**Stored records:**
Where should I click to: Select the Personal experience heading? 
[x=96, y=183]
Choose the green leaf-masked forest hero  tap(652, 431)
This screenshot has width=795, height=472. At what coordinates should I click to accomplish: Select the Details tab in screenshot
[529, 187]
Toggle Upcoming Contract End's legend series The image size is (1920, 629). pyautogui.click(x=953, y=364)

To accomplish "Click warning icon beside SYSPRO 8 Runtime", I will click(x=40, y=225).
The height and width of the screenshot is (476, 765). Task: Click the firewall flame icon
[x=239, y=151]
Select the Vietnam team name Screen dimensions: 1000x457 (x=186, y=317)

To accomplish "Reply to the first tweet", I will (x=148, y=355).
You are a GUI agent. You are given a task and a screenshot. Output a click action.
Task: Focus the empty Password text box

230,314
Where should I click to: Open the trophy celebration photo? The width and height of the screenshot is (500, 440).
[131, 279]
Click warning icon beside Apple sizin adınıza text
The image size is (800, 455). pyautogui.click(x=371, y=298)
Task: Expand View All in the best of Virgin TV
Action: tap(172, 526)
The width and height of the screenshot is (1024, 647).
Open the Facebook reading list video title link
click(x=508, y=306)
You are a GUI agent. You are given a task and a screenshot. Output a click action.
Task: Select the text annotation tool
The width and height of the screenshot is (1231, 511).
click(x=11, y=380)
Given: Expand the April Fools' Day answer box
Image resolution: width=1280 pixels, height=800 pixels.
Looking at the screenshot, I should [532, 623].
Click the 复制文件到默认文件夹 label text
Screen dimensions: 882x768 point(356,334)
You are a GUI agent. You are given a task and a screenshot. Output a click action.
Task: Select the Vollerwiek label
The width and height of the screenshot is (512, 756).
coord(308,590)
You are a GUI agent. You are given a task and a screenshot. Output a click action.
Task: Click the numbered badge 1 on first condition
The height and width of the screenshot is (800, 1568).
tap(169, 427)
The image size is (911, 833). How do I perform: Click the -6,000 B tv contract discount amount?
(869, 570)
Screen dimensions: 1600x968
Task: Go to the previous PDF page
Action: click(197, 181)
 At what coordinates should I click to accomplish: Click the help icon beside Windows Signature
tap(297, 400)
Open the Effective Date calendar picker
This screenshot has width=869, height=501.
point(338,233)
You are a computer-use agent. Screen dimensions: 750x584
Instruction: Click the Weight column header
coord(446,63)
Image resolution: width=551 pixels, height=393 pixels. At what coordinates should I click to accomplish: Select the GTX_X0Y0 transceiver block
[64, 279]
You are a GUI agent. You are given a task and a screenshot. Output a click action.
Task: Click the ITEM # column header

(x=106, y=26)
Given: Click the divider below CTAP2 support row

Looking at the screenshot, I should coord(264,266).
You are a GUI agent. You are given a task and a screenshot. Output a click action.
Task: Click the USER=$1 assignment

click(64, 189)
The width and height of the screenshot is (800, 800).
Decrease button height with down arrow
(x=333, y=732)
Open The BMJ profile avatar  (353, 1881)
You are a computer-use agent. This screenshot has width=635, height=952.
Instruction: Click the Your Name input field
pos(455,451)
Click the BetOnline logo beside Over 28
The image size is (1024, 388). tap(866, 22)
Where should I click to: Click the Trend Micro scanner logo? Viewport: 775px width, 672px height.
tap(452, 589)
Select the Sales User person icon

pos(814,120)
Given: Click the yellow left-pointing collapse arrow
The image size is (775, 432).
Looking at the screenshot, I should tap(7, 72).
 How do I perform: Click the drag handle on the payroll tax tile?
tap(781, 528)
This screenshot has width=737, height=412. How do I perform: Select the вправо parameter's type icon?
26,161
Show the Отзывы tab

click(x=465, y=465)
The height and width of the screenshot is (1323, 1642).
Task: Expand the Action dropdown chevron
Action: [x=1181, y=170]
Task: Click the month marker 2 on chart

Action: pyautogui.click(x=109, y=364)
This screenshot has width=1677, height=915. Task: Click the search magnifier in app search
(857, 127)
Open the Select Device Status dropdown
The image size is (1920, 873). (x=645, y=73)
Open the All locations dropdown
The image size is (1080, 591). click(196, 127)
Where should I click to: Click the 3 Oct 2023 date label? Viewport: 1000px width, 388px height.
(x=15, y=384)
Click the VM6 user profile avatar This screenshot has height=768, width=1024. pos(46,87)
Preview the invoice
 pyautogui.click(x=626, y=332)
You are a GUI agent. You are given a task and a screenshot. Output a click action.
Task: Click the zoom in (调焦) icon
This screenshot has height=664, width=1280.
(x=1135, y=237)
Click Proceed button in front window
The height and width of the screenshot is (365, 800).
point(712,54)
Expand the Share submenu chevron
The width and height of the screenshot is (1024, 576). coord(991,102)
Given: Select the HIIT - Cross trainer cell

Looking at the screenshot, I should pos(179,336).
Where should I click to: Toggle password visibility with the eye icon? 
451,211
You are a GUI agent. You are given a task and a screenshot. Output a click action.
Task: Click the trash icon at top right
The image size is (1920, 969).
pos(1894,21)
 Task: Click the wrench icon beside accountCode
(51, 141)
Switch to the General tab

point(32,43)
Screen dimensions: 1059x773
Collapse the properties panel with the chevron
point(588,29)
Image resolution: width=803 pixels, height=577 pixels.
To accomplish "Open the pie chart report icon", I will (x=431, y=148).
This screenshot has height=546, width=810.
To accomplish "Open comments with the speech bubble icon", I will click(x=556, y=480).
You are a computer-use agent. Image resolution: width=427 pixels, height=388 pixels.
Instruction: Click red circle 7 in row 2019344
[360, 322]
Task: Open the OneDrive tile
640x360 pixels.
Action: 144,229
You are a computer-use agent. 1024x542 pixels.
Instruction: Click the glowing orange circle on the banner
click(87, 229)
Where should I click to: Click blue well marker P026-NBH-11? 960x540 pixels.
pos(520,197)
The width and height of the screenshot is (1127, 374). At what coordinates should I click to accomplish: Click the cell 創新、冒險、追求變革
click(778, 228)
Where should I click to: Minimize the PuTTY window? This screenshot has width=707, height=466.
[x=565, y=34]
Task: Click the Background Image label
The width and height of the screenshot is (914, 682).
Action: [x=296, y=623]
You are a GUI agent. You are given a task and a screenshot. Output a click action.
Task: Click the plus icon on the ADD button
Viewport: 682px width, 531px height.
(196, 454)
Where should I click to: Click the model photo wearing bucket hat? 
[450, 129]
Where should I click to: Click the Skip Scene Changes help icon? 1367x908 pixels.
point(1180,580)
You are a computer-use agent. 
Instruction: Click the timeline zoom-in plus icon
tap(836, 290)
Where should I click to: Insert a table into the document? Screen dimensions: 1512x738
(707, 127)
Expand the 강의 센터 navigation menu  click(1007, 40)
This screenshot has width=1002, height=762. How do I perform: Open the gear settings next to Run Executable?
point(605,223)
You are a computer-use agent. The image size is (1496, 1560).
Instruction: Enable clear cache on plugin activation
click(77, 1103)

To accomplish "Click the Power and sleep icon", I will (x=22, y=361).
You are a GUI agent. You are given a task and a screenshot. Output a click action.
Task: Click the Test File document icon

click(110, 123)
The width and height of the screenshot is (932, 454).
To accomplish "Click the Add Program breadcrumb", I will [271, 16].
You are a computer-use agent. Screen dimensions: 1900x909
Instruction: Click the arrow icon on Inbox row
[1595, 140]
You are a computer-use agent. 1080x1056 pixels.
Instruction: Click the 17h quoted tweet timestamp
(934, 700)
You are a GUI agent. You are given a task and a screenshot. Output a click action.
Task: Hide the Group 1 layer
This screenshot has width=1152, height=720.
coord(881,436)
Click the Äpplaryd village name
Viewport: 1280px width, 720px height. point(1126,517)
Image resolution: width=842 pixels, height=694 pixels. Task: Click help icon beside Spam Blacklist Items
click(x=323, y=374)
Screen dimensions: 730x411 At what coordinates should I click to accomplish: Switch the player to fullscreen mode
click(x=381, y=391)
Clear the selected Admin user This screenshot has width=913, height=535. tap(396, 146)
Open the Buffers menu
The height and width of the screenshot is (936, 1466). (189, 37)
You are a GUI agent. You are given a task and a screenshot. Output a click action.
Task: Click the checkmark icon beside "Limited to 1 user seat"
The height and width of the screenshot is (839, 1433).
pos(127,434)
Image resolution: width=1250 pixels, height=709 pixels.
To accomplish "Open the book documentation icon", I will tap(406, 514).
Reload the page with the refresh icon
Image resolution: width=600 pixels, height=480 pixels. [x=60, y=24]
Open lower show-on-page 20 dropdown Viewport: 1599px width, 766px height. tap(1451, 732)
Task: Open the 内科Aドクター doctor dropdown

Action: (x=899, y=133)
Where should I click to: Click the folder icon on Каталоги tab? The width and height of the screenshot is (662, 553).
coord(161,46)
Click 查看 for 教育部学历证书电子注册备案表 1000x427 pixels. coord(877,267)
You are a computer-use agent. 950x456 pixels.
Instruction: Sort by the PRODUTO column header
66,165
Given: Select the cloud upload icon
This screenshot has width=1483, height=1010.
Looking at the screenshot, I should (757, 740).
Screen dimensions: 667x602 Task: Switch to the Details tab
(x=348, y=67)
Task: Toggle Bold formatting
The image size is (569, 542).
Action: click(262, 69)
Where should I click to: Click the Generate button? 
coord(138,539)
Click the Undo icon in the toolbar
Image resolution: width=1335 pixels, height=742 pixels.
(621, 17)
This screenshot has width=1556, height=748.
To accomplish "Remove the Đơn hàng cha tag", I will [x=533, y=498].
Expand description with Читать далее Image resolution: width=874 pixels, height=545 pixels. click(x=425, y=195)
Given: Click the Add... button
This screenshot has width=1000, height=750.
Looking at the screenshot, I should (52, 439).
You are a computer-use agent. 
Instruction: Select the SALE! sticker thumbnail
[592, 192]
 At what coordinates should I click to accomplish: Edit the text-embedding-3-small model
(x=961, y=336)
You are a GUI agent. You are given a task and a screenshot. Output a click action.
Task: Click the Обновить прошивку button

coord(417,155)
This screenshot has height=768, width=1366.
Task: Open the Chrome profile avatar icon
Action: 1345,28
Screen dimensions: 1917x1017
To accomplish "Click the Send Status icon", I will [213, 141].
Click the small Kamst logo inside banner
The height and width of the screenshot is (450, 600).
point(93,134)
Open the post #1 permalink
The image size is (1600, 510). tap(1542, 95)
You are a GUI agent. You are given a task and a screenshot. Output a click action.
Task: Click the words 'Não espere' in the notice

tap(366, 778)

**WHAT THE EXERCISE ASKS:** Pull every line that holds the string "first" out of the records.

**YOUR RESPONSE:**
To accomplish "Reply to the first tweet", I will (x=148, y=355).
Task: Click the numbered badge 1 on first condition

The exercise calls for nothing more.